Application 17/202,752 is a continuation of application No. PCT/JP2019/037915, filed on Sep. 26, 2019.
Claims priority of application No. 2018-183861 (JP), filed on Sep. 28, 2018.
Prior Publication US 2021/0200953 A1, Jul. 1, 2021
Int. Cl. G06F 40/295 (2020.01); G06F 16/93 (2019.01); G06N 20/00 (2019.01); G06F 40/166 (2020.01); G06F 40/242 (2020.01)

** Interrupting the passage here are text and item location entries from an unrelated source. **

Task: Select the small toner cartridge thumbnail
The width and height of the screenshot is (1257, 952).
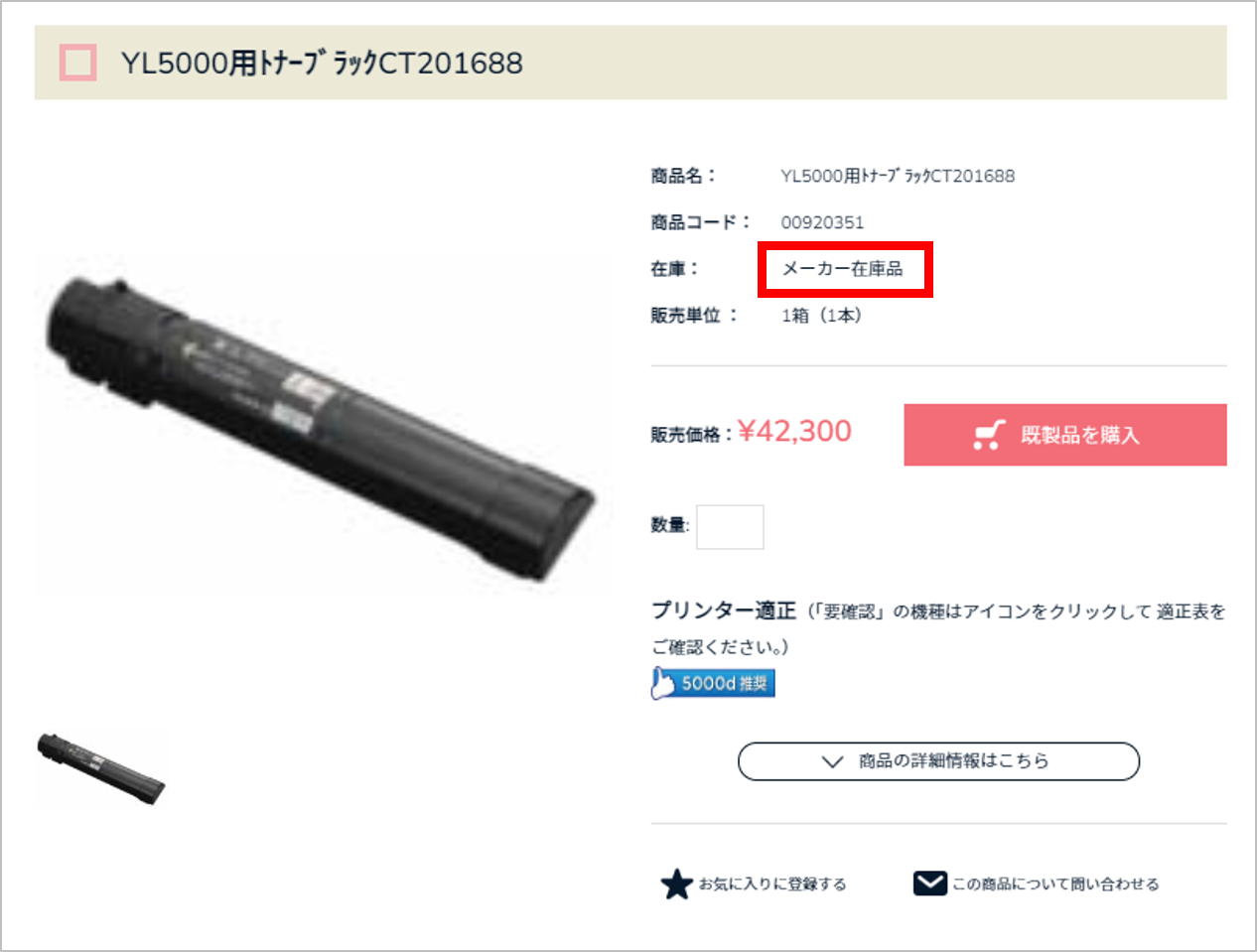Action: (102, 769)
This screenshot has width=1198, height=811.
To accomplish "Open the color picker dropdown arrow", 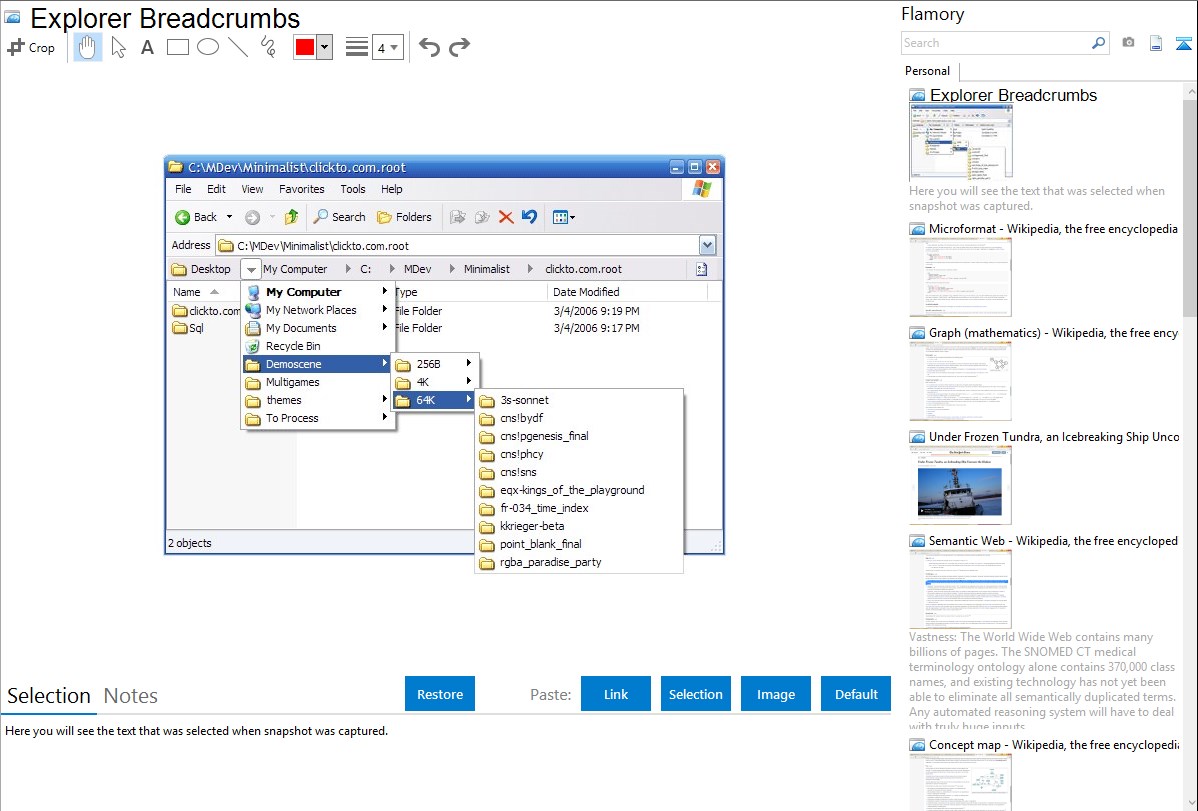I will (x=324, y=47).
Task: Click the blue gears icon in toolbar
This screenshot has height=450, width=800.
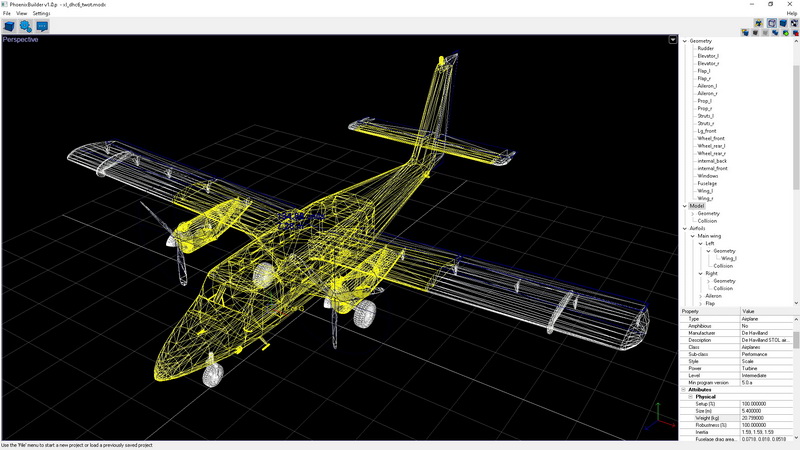Action: (25, 26)
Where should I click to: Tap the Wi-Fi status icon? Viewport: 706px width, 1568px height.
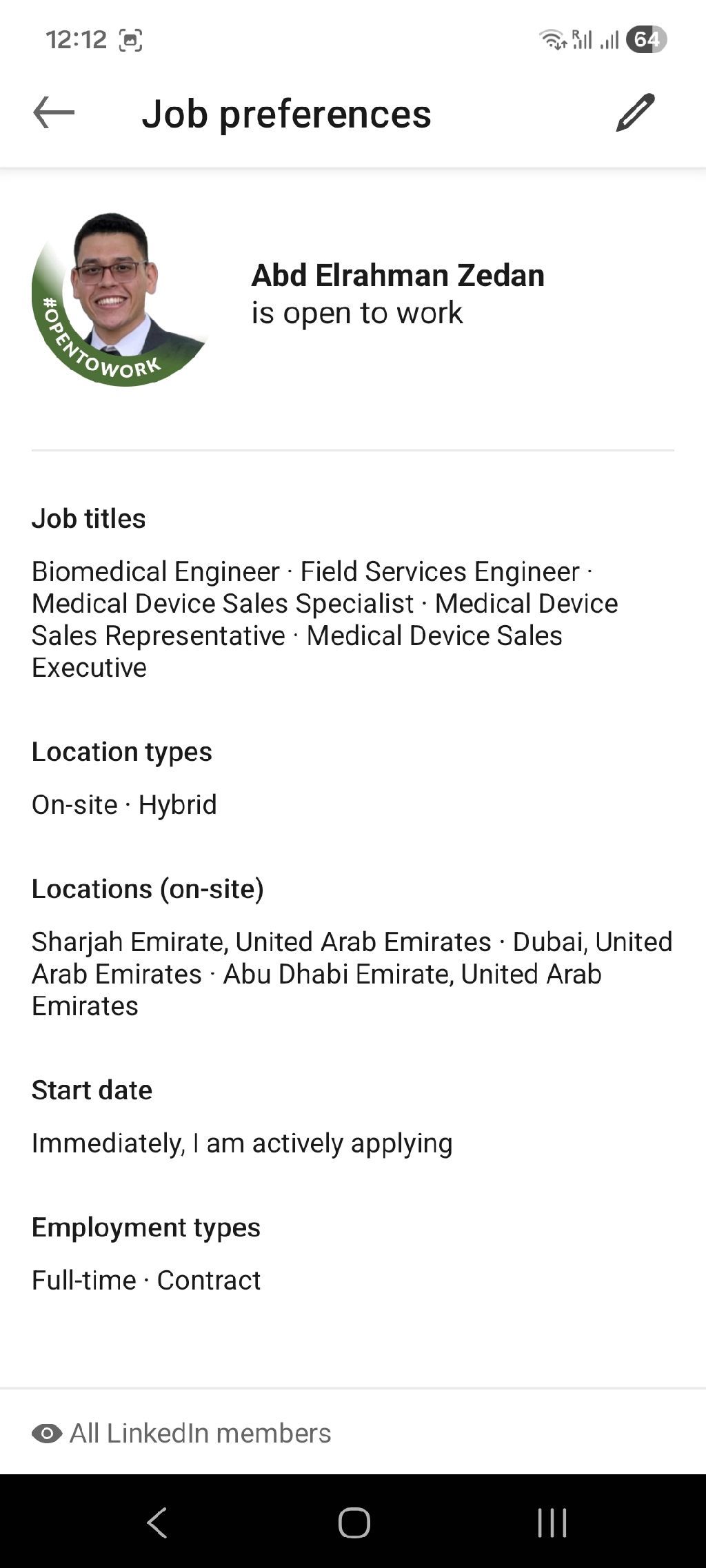[x=552, y=40]
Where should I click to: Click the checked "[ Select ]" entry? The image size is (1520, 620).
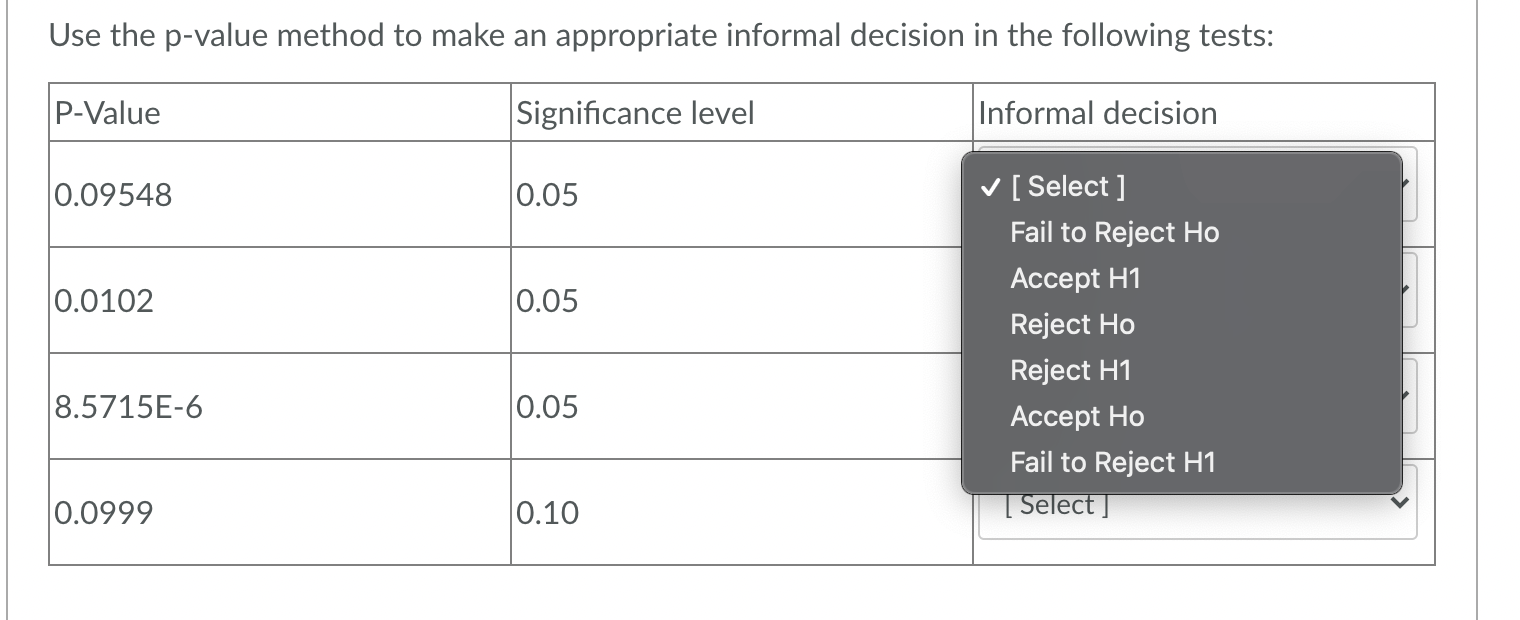pos(1070,185)
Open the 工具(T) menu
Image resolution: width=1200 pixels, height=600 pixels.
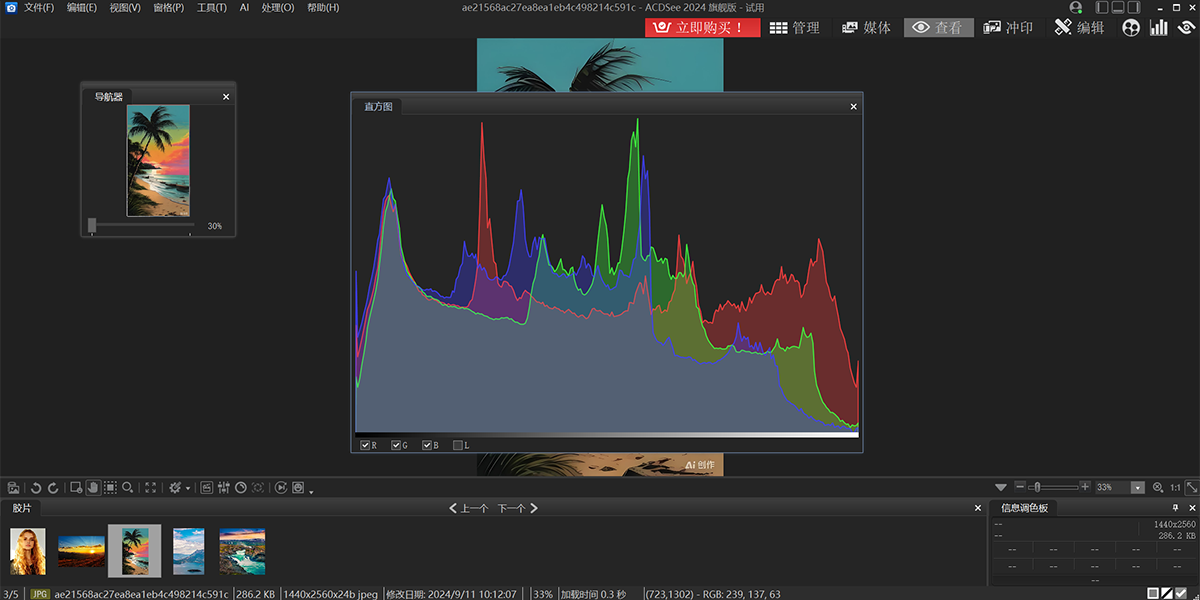point(211,8)
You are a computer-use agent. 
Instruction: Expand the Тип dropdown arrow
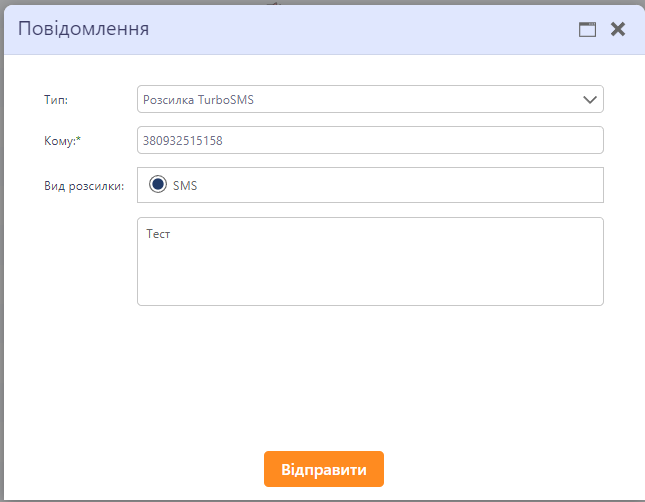[x=590, y=100]
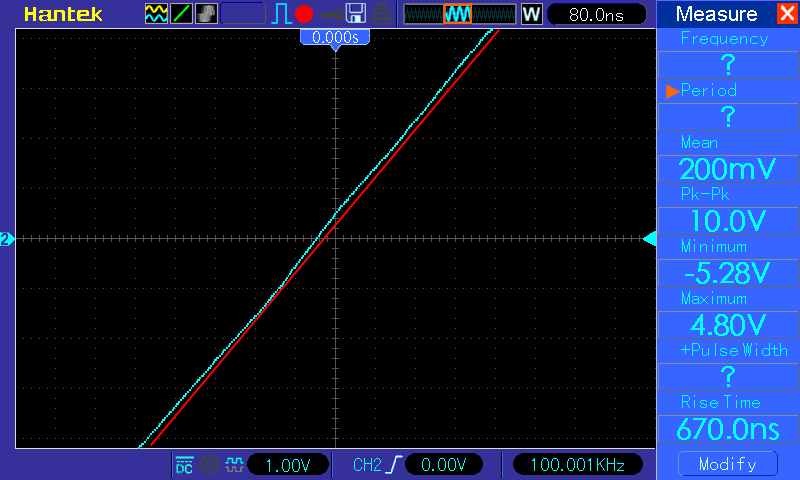
Task: Toggle the DC coupling indicator
Action: [184, 465]
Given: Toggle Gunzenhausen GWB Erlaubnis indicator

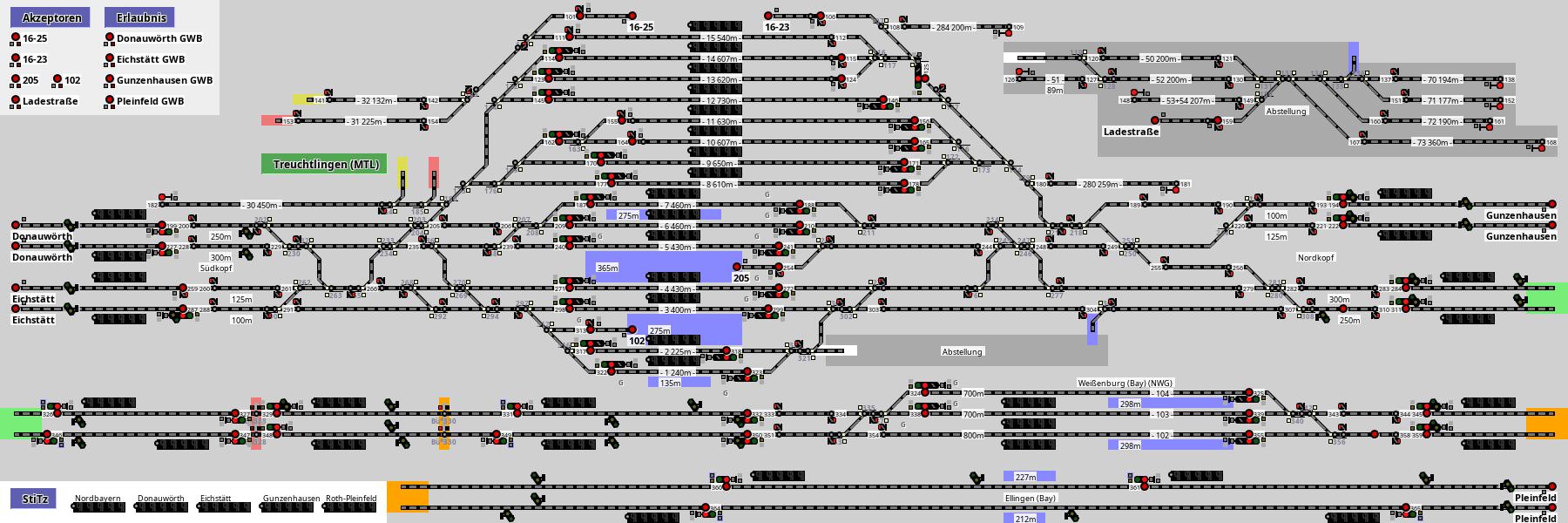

CPC G06F 40/295 (2020.01) [G06F 16/93 (2019.01); G06F 40/166 (2020.01); G06F 40/242 (2020.01); G06N 20/00 (2019.01)] 7 Claims
OG exemplary drawing
 
1. A named-entity extraction apparatus, comprising:
a first storage device that stores an extraction dictionary used when named entities of document data and relations between named entities are extracted from the document data;
a document receiving unit that receives input of extraction document data from which the named entities and the relations are extracted, and input of learning document data used for learning of the extraction dictionary;
an extraction unit that extracts, using the extraction dictionary, the named entities and the relations between named entities from the extraction document data received by the document receiving unit;
a designation unit that designates character strings corresponding to the named entities extracted by the extraction unit among character strings in the learning document data received by the document receiving unit;
a second storage device that stores a relation extraction rule in which relations between categories of named entities extracted from the extraction document data are defined;
a generator that generates, by applying the relation extraction rule stored in the second storage device, a learning document in which relations between named entities belonging to the categories defined by the relation extraction rule among the named entities designated by the designation unit are set; and
a learning unit that learns the extraction dictionary based on the learning document generated by the generator.